In Ski spirit sono citati due libri,  che consiglio di leggere a tutti gli appassionati di scialpinismo che abbiano una certa dimestichezza con il francese, poiché purtroppo non sono mai stati tradotti in italiano Il primo è Ski de printemps di Jacques Dieterlen definito nel testo come “…un piccolo capolavoro di letteratura dello sci…è un inno al piacere di sciare al sole, alla vita di rifugio in alta montagna, a lasciare tracce delicate sulla neve argentea e granulosa.” . Il secondo è “Léon Zwingelstein: Le Cheminau de la montagne”: non è un romanzo, ma sono i diari di Zwingelstein, uno dei più grandi sciatori alpinisti di tutti tempi, raccolti da Dieterlen.

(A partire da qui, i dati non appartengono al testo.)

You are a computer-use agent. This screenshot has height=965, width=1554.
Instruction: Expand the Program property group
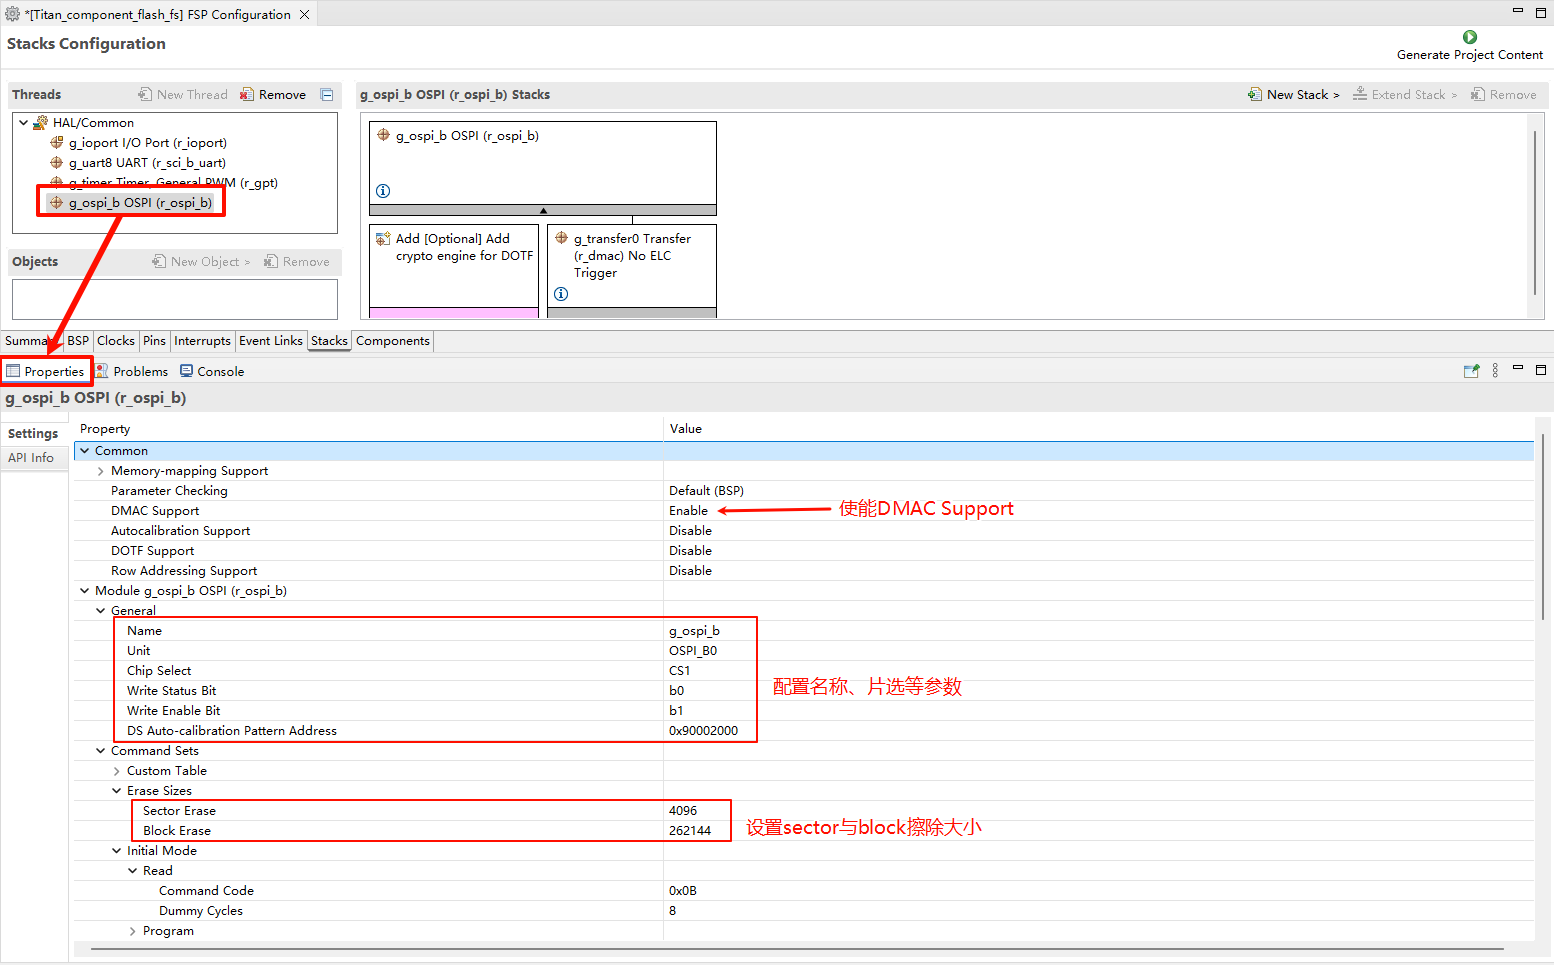tap(133, 931)
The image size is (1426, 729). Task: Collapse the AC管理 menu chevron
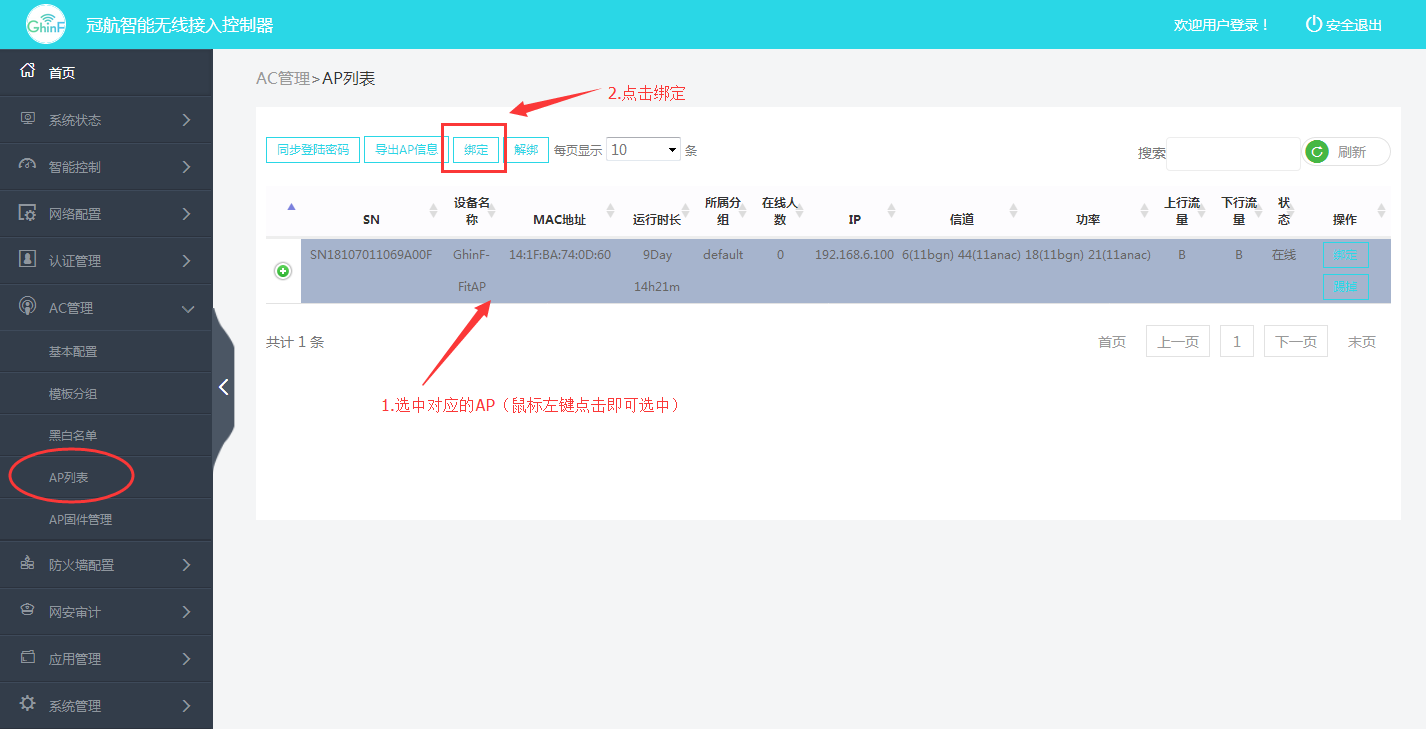point(187,308)
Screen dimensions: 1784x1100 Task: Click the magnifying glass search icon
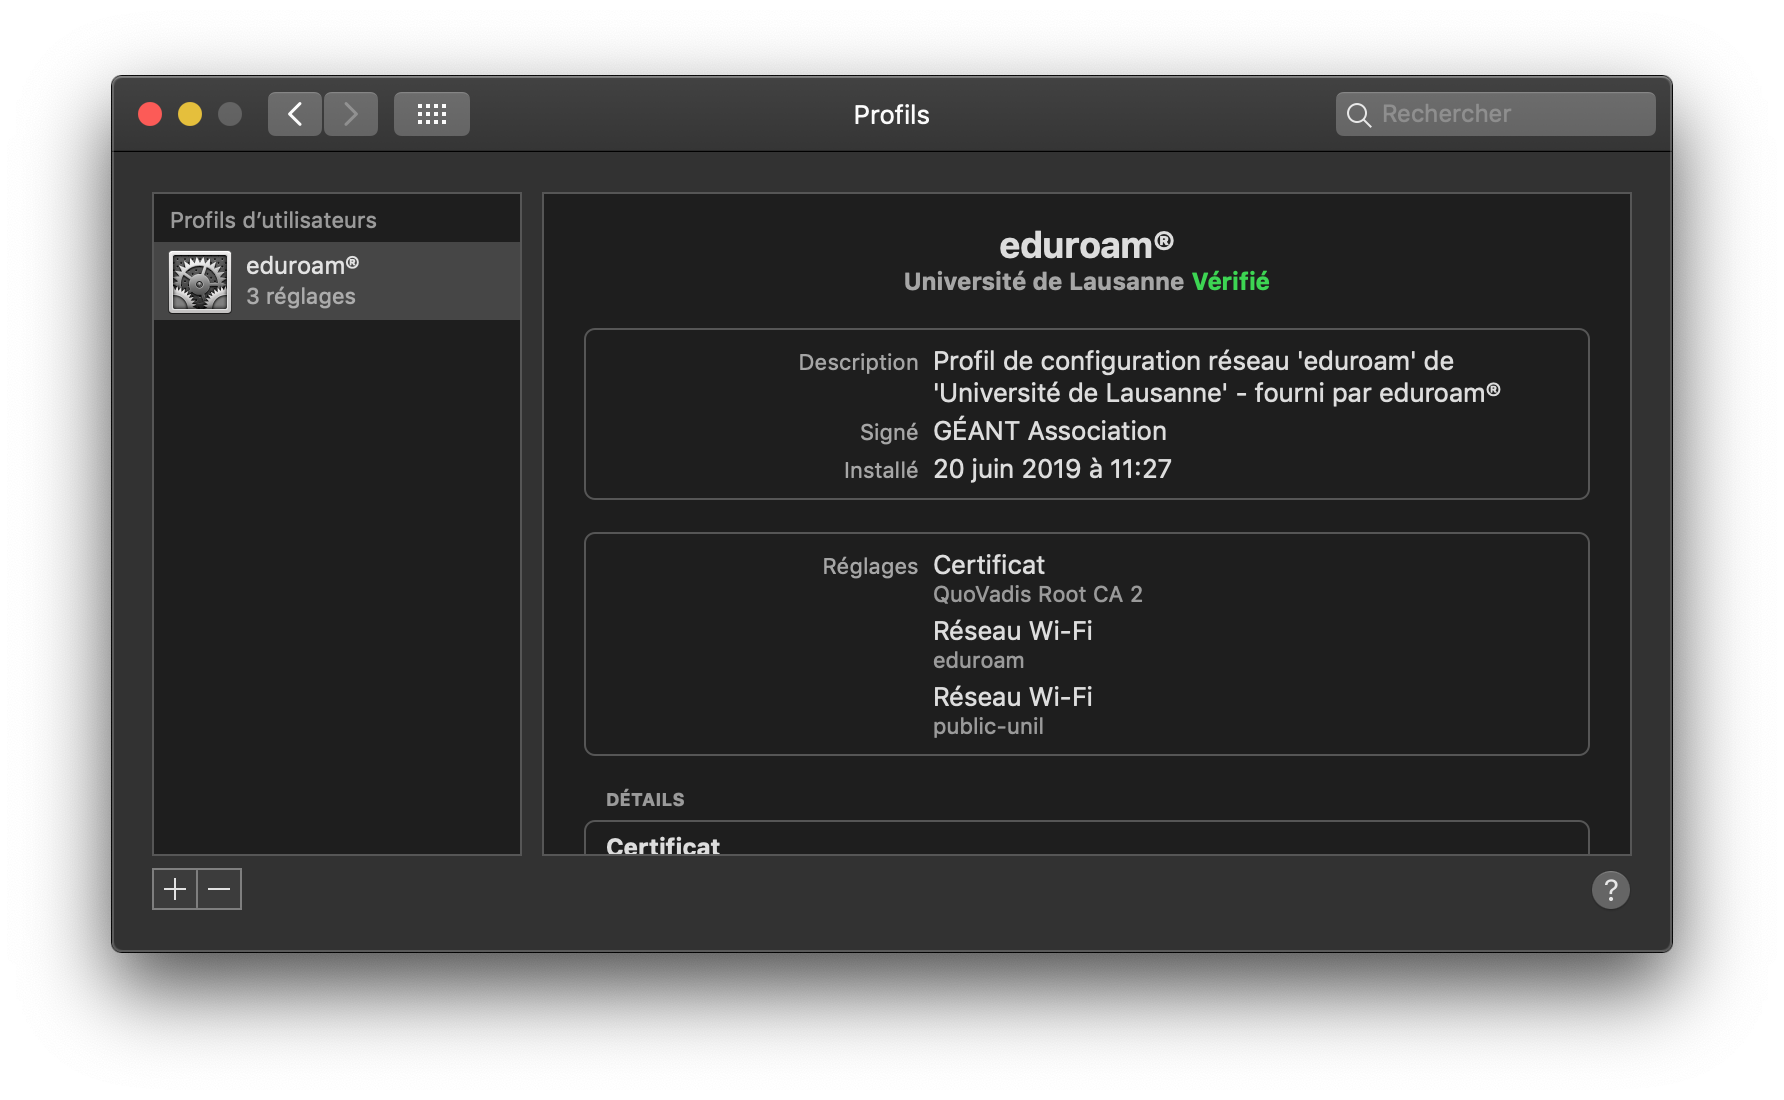pyautogui.click(x=1358, y=115)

Giorgio Daidola, Ski Spirit, Alpine Studio Editore, 2016.

di Riccardo Valchierotti

La conquista del K.O. di W.E. Bowmann

La conquista del K.O.Per chi ama la montagna e l’umorismo anglosassone ecco un libro gustoso.

E’ la storia della spedizione per scalare il K.O.,  la montagna più alta del mondo con i suoi 11.890 metri sul livello del mare.

L’organizzazione e lo svolgimento dell’impresa sono narrati con apparente precisione  tecnica unita  ad ironiche  descrizioni delle assurdità che, grazie ai protagonisti,  vengono rivelate al lettore. I protagonisti rappresentano in sintesi  ed in modo esilarante, un certo mondo eroico e pomposo dell’alpinismo di nicchia, riservato a uomini di grande capacità, forza, determinazione e di alti valori etici, mettendo in luce  ridicole  debolezze di ognuno di loro ed offrendone un quadro diametralmente opposto a quanto si attenderebbe  da loro.

Giunge all’estremo assurdo e iperbolico della possibilità che  degli incapaci riescano a compiere un’impresa impossibile.  Ciò, semplicemente perché la conquista avviene per caso e per merito dei portatori che, letteralmente, portano un protagonista in cima, giacché tutti gli altri o sono fermi o sbagliano la direzione di salita.

Un libro che si legge rapidamente e con soddisfazione. Di tanto in tanto un po’ di sdrammatizzazione  è fonte di piacere.

William Ernest Bowmann,  La conquista del K.O., Corbaccio, settembre 2016.